> Given task: Please copy the material from the line containing "Where should I click to: Click the Payment" through the line containing "will click(x=1115, y=1015)." with no changes.

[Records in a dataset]
* * * * * * * * *

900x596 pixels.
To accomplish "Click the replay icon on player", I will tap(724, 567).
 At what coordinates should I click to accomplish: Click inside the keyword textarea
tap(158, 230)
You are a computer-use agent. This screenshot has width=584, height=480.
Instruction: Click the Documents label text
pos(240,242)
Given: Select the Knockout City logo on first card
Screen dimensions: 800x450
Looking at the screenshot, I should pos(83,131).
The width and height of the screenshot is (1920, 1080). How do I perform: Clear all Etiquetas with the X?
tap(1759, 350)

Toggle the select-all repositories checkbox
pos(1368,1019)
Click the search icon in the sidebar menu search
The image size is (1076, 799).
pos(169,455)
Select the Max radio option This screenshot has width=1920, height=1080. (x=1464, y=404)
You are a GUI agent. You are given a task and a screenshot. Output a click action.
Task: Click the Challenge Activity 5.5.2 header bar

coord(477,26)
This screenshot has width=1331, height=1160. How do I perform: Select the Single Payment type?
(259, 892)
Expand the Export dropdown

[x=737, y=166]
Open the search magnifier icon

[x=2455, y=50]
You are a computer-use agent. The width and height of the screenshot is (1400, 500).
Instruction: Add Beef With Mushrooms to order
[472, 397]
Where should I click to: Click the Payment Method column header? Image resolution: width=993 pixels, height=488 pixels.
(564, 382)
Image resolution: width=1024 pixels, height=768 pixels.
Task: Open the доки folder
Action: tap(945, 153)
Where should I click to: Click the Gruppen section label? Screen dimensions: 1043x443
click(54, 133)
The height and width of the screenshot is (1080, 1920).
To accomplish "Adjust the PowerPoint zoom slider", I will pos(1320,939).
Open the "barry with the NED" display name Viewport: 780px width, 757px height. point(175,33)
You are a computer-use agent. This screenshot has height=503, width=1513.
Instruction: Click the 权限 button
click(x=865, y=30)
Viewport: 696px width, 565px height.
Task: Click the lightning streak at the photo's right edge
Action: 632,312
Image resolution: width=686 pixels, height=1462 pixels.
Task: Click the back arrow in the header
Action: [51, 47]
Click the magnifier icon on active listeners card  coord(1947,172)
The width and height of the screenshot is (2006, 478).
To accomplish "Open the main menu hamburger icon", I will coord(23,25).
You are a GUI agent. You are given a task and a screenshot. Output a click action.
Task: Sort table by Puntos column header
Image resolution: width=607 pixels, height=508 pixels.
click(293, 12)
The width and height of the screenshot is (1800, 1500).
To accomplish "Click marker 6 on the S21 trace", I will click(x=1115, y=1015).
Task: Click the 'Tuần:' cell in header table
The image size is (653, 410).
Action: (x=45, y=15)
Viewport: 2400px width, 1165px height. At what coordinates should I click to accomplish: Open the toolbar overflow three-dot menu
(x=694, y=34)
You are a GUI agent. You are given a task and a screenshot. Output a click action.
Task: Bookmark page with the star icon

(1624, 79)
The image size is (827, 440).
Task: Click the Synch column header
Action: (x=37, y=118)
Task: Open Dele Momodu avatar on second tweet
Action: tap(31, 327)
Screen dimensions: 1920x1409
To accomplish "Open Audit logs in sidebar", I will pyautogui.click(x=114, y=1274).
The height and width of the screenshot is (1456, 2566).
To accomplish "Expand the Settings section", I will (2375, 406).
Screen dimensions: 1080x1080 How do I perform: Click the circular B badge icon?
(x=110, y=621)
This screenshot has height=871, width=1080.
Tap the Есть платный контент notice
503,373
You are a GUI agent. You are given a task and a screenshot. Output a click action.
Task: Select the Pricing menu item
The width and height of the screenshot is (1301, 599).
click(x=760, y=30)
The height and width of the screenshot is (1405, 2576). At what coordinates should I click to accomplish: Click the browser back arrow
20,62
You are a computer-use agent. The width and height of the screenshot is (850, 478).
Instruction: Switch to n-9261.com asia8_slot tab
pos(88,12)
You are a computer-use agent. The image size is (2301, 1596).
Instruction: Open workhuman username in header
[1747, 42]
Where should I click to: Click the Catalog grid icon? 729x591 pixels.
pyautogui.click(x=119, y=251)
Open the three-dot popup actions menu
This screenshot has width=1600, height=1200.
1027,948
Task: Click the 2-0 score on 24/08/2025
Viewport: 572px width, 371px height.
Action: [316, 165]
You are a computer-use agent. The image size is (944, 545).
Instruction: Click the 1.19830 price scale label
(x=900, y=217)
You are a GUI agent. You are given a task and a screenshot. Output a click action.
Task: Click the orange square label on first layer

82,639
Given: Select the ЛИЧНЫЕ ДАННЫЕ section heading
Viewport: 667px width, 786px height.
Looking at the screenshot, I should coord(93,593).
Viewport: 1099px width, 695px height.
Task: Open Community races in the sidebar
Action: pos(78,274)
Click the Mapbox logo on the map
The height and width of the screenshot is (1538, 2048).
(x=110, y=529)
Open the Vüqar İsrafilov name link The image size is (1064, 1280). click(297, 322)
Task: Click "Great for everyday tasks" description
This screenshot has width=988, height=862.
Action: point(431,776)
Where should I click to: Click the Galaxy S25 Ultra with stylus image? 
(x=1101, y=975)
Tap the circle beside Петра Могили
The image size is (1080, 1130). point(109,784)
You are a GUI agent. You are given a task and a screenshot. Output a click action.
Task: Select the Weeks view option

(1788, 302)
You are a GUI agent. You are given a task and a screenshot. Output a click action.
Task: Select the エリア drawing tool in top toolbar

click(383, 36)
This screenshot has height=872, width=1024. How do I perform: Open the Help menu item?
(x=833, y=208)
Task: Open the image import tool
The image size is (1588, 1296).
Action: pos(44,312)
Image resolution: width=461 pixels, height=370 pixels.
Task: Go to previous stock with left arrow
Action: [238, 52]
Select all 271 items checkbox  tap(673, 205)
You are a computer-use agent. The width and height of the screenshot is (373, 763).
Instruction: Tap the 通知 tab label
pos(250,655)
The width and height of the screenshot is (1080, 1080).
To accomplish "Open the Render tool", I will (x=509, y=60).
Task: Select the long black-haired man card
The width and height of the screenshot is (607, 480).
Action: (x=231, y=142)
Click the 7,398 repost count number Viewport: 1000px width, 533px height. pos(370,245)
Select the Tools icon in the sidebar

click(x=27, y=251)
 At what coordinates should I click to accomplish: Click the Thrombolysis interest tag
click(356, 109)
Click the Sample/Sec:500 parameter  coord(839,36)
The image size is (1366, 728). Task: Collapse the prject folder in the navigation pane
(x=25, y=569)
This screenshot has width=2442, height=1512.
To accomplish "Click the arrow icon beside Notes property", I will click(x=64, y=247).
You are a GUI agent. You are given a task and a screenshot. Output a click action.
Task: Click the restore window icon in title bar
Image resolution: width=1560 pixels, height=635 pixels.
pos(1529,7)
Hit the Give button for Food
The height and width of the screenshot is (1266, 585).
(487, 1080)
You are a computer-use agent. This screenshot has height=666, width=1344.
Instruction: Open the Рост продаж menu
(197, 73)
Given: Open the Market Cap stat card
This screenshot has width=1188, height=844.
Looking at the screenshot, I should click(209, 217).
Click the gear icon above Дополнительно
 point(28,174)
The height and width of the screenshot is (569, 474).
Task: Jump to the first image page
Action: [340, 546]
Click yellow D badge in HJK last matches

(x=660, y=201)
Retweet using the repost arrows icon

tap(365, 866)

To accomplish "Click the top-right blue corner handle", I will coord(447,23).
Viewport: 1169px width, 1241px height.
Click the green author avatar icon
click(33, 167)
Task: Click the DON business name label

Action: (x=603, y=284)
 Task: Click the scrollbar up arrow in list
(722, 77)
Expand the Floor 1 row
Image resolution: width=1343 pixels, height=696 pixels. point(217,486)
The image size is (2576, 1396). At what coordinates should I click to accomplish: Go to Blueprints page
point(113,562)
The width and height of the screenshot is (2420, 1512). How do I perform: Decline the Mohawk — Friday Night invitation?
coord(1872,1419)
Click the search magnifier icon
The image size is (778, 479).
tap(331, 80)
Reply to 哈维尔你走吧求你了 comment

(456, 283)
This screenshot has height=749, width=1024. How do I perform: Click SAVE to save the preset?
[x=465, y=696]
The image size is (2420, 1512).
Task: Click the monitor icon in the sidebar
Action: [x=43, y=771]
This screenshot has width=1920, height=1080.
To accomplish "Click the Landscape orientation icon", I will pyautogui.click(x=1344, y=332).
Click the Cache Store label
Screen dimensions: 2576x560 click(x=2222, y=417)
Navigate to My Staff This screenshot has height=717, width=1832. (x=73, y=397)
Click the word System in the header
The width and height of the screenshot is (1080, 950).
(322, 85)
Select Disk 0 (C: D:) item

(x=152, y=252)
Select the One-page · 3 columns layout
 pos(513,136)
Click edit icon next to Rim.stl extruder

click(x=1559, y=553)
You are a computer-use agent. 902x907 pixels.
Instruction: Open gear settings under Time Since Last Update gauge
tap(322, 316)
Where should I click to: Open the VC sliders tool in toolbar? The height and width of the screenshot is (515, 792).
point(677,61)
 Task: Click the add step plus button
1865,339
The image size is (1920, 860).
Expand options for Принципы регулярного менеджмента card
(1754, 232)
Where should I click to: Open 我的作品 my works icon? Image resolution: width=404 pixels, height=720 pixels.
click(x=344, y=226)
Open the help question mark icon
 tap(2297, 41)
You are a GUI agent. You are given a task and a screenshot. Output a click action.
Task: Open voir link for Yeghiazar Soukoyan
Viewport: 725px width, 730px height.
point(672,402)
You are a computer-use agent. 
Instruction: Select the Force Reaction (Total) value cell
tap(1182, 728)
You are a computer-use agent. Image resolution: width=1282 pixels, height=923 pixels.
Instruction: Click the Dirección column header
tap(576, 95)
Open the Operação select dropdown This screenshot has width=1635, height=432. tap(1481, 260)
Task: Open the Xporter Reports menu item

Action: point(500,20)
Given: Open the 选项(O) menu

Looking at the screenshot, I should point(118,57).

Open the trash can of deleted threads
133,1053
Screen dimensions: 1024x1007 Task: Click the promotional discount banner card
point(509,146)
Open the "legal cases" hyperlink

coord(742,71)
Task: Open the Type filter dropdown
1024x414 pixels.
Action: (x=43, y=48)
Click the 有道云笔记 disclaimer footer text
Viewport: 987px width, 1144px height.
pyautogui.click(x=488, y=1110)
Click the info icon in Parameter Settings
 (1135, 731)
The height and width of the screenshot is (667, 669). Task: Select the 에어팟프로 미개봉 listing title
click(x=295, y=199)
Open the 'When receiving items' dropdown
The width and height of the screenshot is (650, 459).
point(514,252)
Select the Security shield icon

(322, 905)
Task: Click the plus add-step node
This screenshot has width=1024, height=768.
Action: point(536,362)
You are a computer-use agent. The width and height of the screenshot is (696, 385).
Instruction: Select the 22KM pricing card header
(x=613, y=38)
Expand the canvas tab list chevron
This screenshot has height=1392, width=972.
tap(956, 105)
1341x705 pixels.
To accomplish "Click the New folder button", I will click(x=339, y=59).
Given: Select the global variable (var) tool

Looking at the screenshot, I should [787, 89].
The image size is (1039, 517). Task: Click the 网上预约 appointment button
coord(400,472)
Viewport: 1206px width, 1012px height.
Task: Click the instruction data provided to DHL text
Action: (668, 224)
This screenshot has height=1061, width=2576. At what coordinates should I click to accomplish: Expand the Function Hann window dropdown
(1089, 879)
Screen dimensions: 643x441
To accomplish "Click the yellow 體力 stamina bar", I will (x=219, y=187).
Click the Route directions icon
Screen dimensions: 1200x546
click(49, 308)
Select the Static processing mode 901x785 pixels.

* * * * * * * * *

> The response:
Where should I click to: Click the Payment Method column header? Image resolution: width=993 pixels, height=488 pixels.
(564, 382)
Image resolution: width=1024 pixels, height=768 pixels.
Task: Open the доки folder
Action: tap(945, 153)
Where should I click to: Click the Gruppen section label? Screen dimensions: 1043x443
click(54, 133)
The height and width of the screenshot is (1080, 1920).
To accomplish "Adjust the PowerPoint zoom slider", I will pos(1320,939).
Open the "barry with the NED" display name Viewport: 780px width, 757px height. point(175,33)
You are a computer-use agent. This screenshot has height=503, width=1513.
Instruction: Click the 权限 button
click(x=865, y=30)
Viewport: 696px width, 565px height.
Task: Click the lightning streak at the photo's right edge
Action: 632,312
Image resolution: width=686 pixels, height=1462 pixels.
Task: Click the back arrow in the header
Action: [51, 47]
Click the magnifier icon on active listeners card  coord(1947,172)
The width and height of the screenshot is (2006, 478).
To accomplish "Open the main menu hamburger icon", I will coord(23,25).
You are a GUI agent. You are given a task and a screenshot. Output a click action.
Task: Sort table by Puntos column header
Image resolution: width=607 pixels, height=508 pixels.
click(293, 12)
The width and height of the screenshot is (1800, 1500).
To accomplish "Click marker 6 on the S21 trace", I will click(x=1115, y=1015).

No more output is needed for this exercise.